* [TASK INPUTS]

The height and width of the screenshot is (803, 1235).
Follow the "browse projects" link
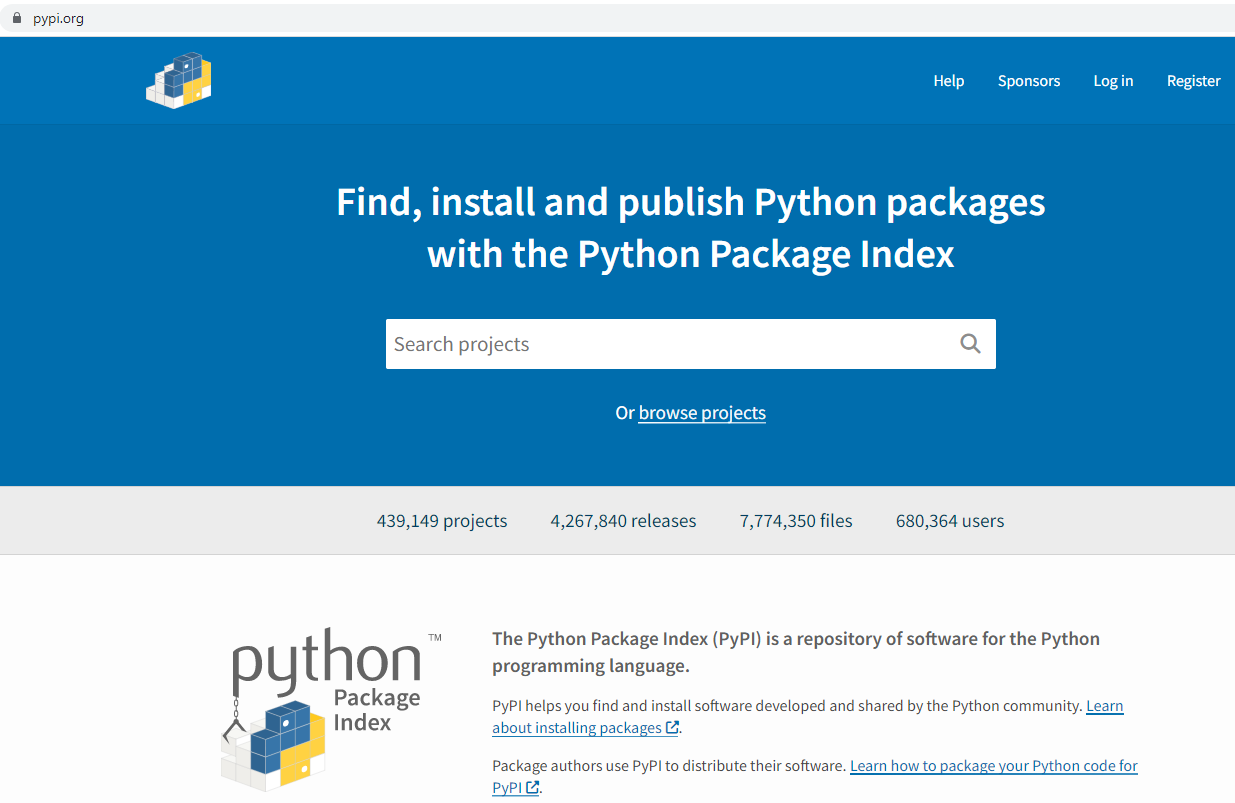(702, 413)

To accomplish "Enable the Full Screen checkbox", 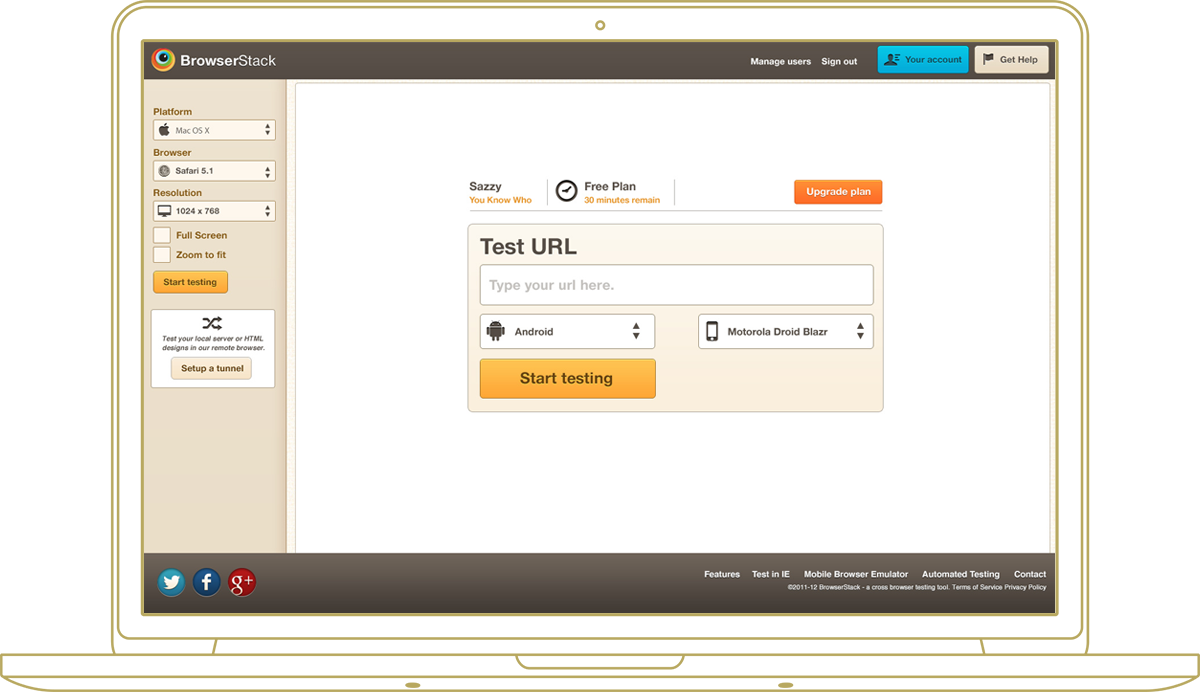I will [x=162, y=235].
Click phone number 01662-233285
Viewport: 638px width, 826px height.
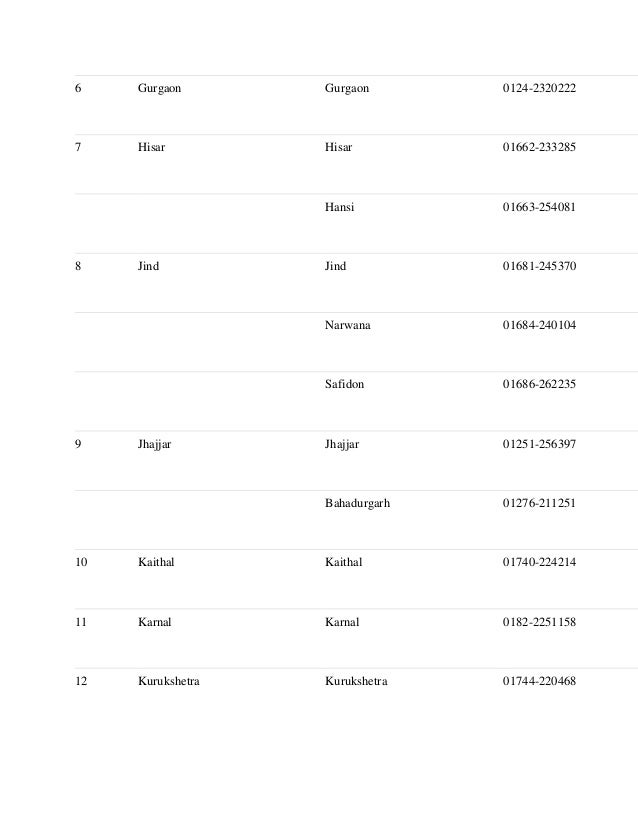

* [GOAL OF THE EXERCISE]
Turn the part of the entries that opens with the line containing "Click phone number 01662-233285" and closes at the end of the entries into a numbered list, including both ends. Skip blank lines and leave the pictures out.

* [RESULT OF THE EXERCISE]
1. Click phone number 01662-233285
2. Viewport: 638px width, 826px height.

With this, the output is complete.